Theophilus' Schedula allows detailed insights into the techniques used in the applied arts in the high Middle Ages. The work is divided into three books. The first covers the production and use of painting and drawing materials (painting techniques, paints, and ink), especially for illumination of texts and painting of walls. The second deals with the production of stained glass and techniques of glass painting, while the last deals with various techniques of goldsmithing and other metalwork. It also includes an introduction into the building of organs.

The First Book, on painting, is not particularly well-informed, but adequately reliable, the Second, on glass, is better, while most of the Third Book is clearly the work of a practising metalworker. It has recently been suggested that the apparent contradictory evidence as to dating, practical experience, and location of 'Theophilus' is best explained if the Schedula is understood to be a compilation.

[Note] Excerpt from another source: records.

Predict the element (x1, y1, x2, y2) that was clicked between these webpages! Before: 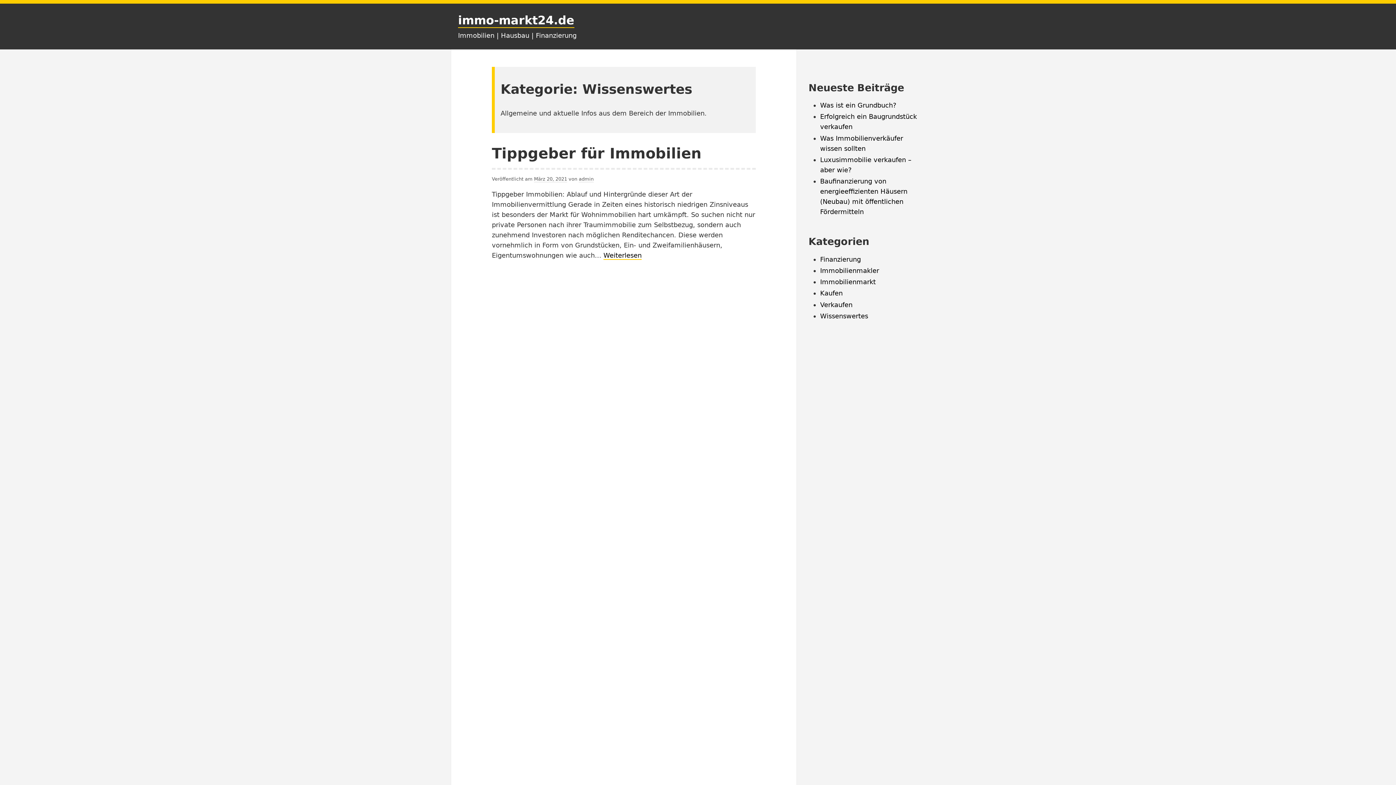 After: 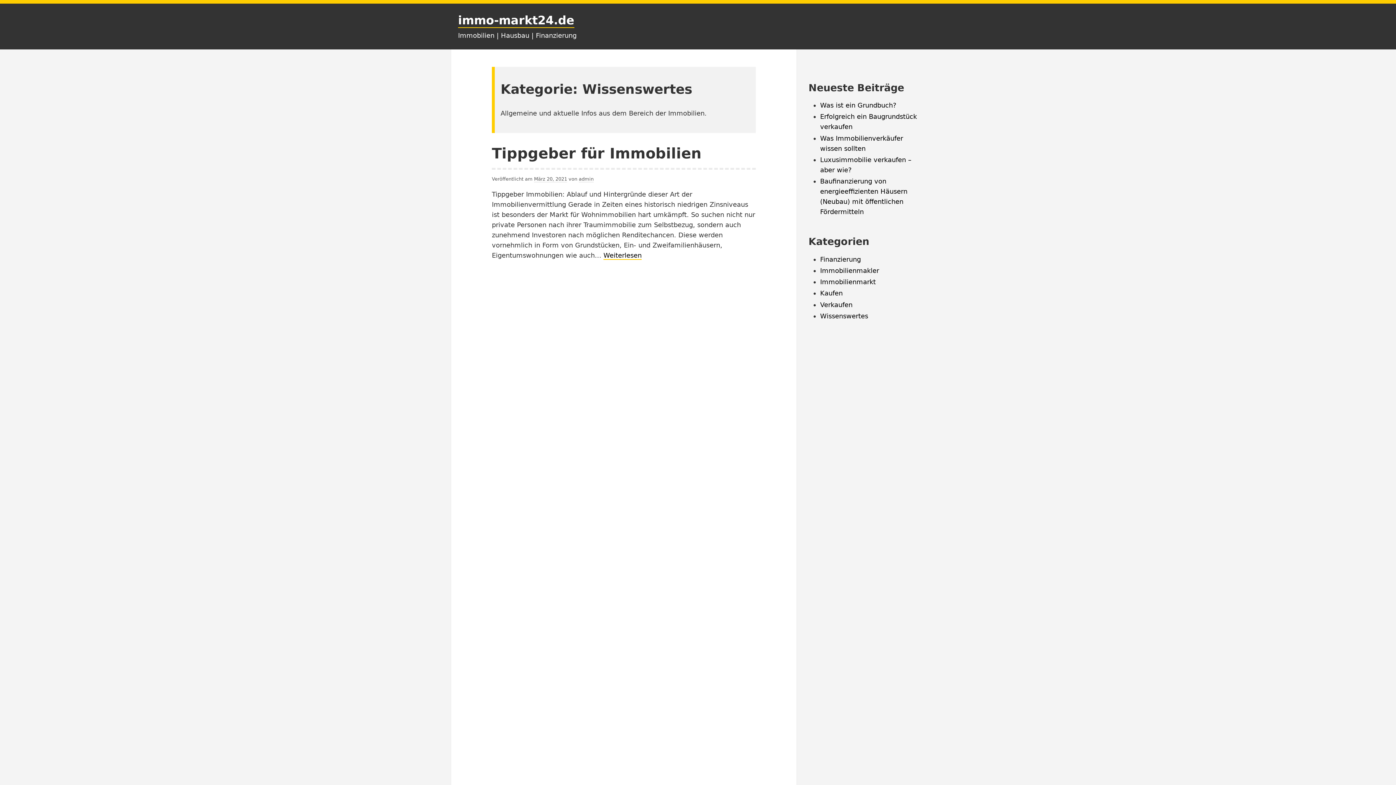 Action: label: Wissenswertes bbox: (820, 312, 868, 319)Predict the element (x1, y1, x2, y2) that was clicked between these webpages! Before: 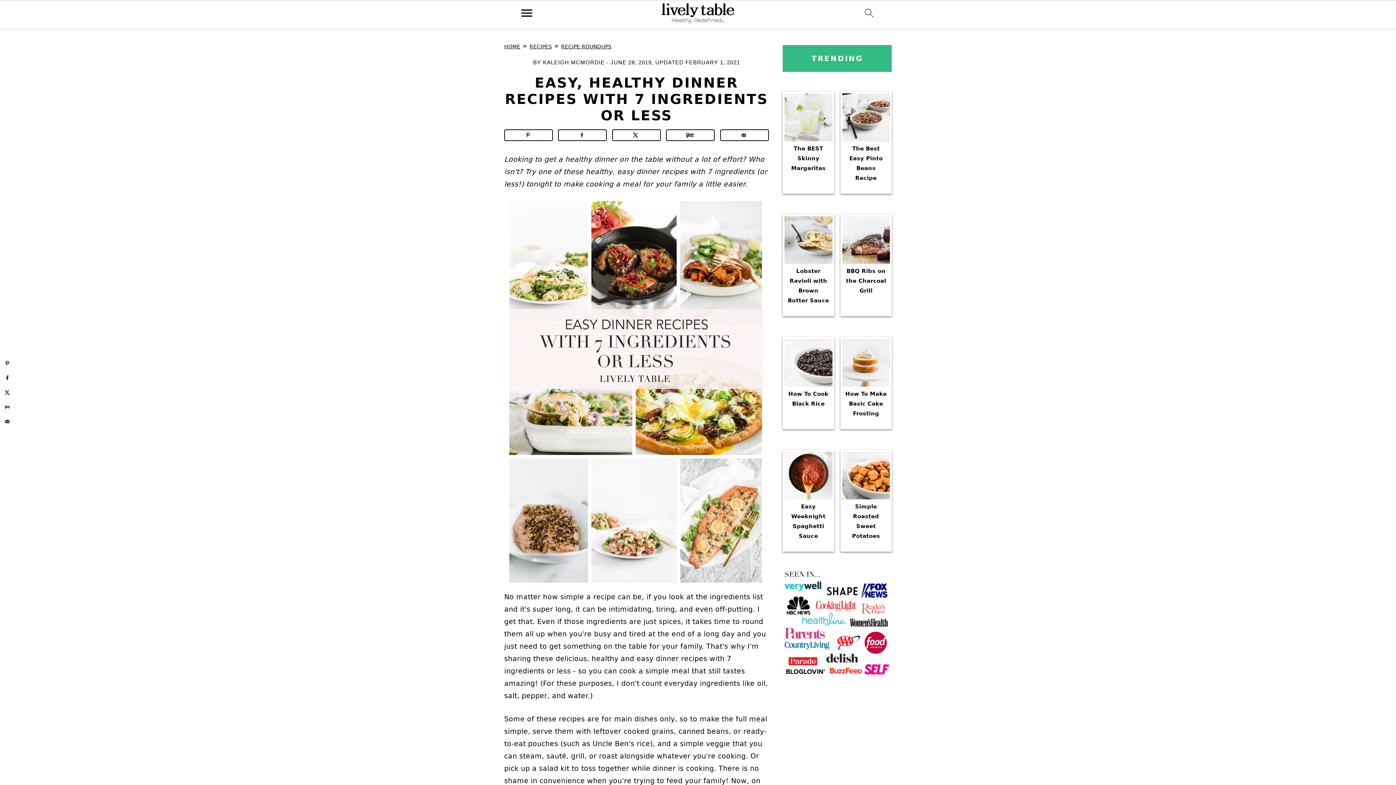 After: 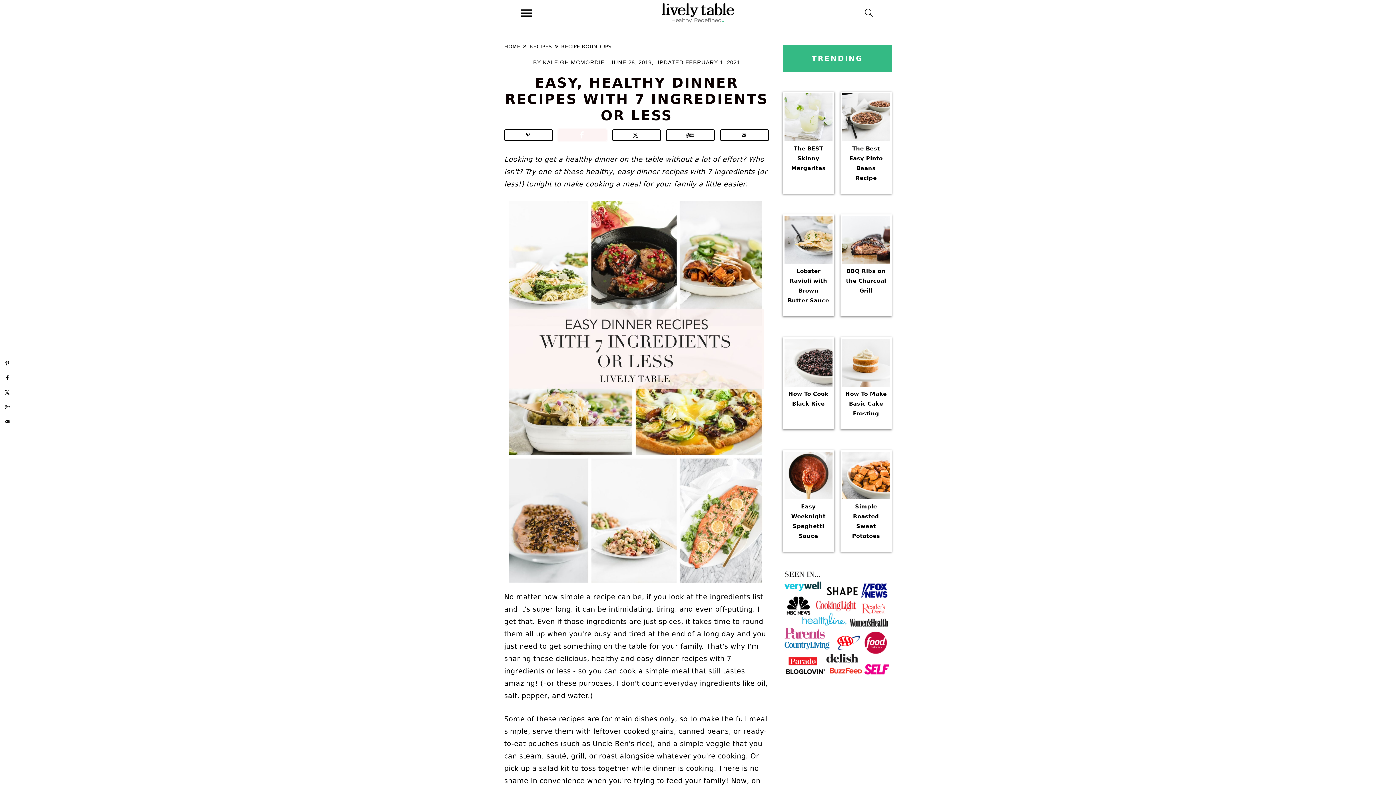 Action: bbox: (558, 129, 607, 141) label: Share on FacebookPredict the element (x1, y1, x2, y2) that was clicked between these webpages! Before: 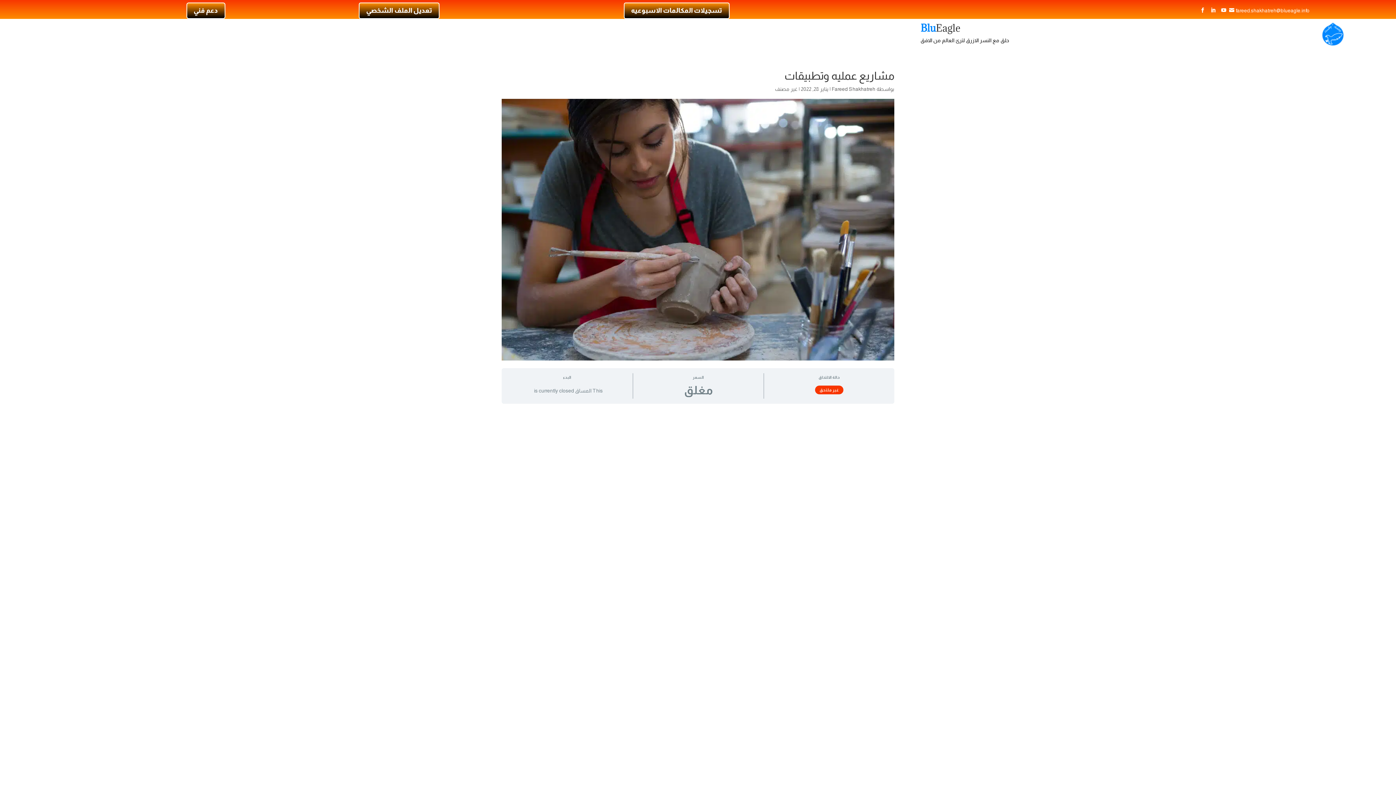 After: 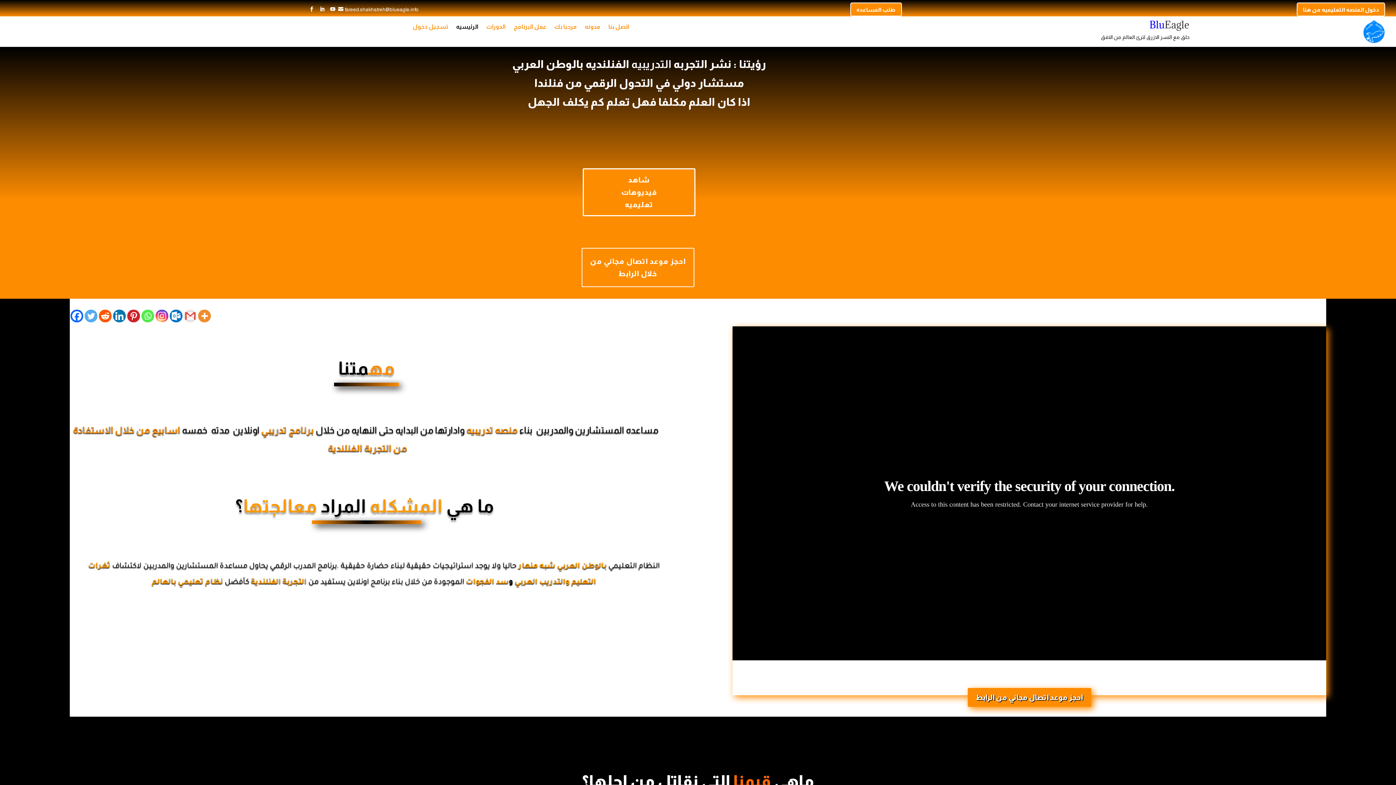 Action: bbox: (1322, 22, 1344, 45)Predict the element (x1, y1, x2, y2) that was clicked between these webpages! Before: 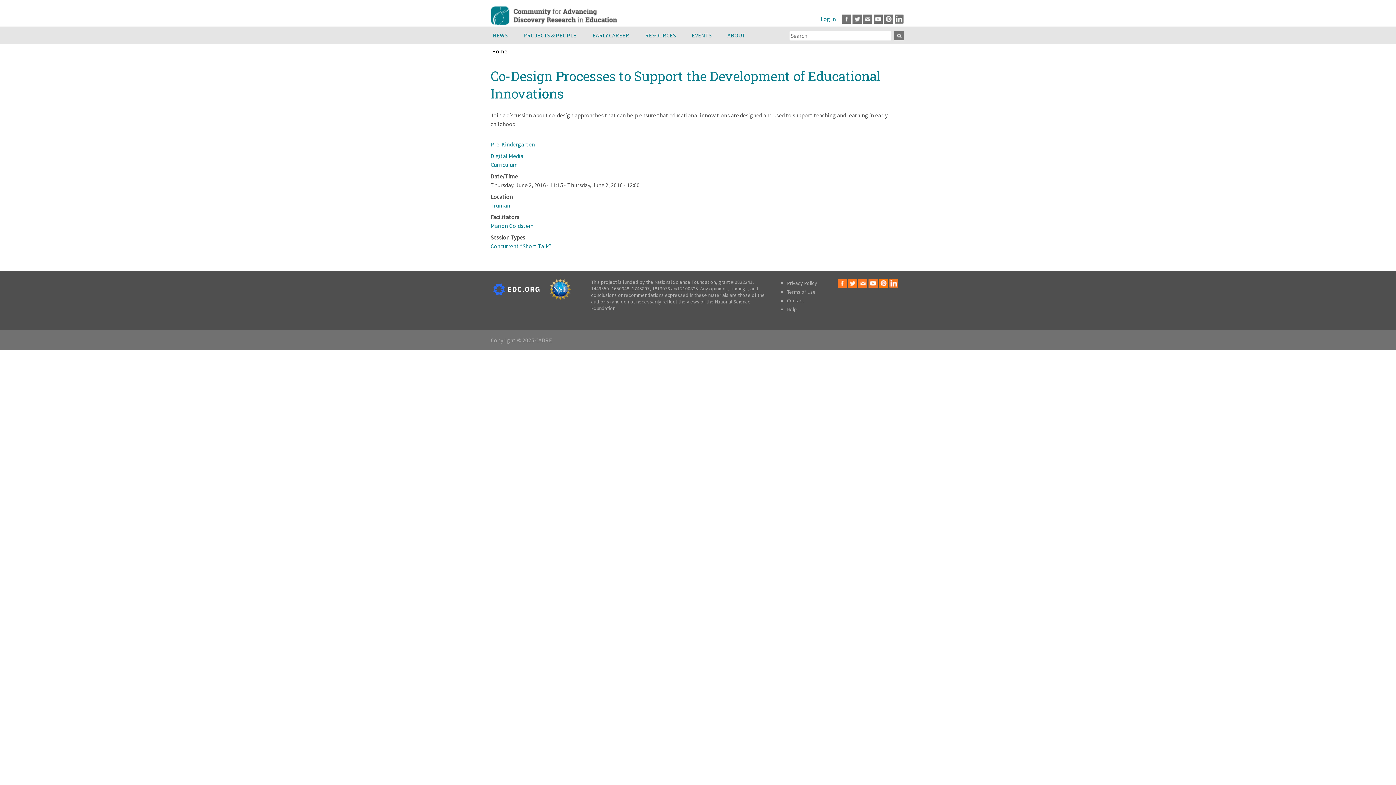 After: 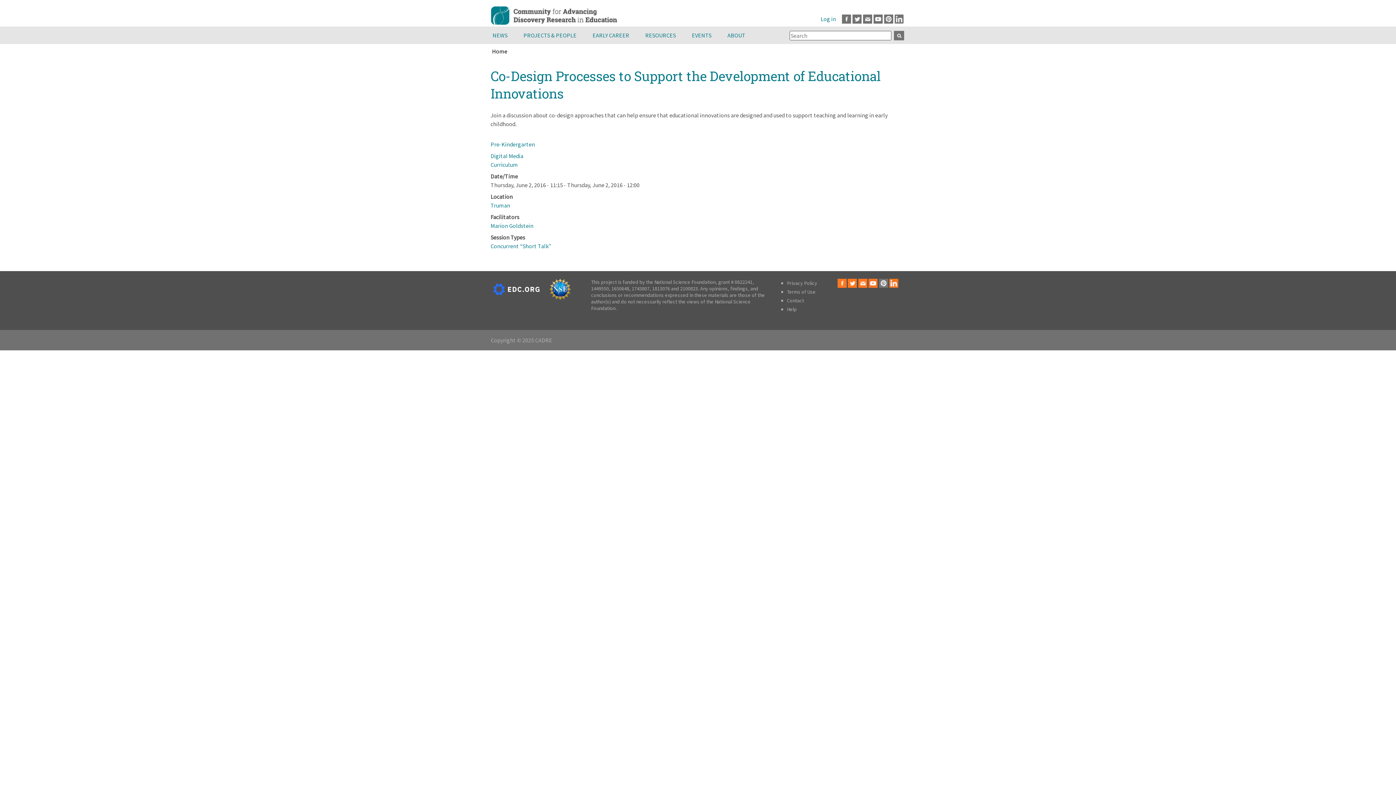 Action: bbox: (879, 278, 888, 288) label: Pinterest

The work has been translated into English, French, Polish, Portuguese, Spanish, Hungarian, German, Italian, Japanese, Bulgarian, Catalan and Russian, mostly in the 19th and 20th centuries.

== Biography ==
'Theophilus' was quite possibly a Benedictine monk. It has been suggested (particularly by Eckhard Freise) that Theophilus is the same person as the artisan monk Roger of Helmarshausen. Roger appears to have come from Stavelot Abbey in the Meuse River region, was active as an artist and author between 1100 and 1107 in St. Pantaleon's church in Cologne, and moved to Helmarshausen Abbey in 1107. The identity of the two men has been argued among researchers for some time, but Freise's conclusions have not yet been accepted by all researchers. Other suggestions have also been made, and at present there can not be said to be a consensus.

==Editions and translations==
Two editions of Theophilus's work with English translations:
- Ilg, A. (1874). "Quellenschriften für Kunstgeschichte" (Edition.)
- Dodwell, C. R. The Various Arts. De Diversis Artibus. Oxford: Clarendon Press, 1961, reprinted 1986. (Edition with English translation.)
- Hendrie R. An Essay upon Various Arts in three Books by Theophilus called also Rugerus. London, 1847, 1961. (Edition with English translation.)

- Hawthorne, J. G. and C. S. Smith Theophilus: On Divers Arts. University of Chicago Press, 1963; reprinted New York: Dover Publications 1979; ISBN 0-486-23784-2. (English translation.)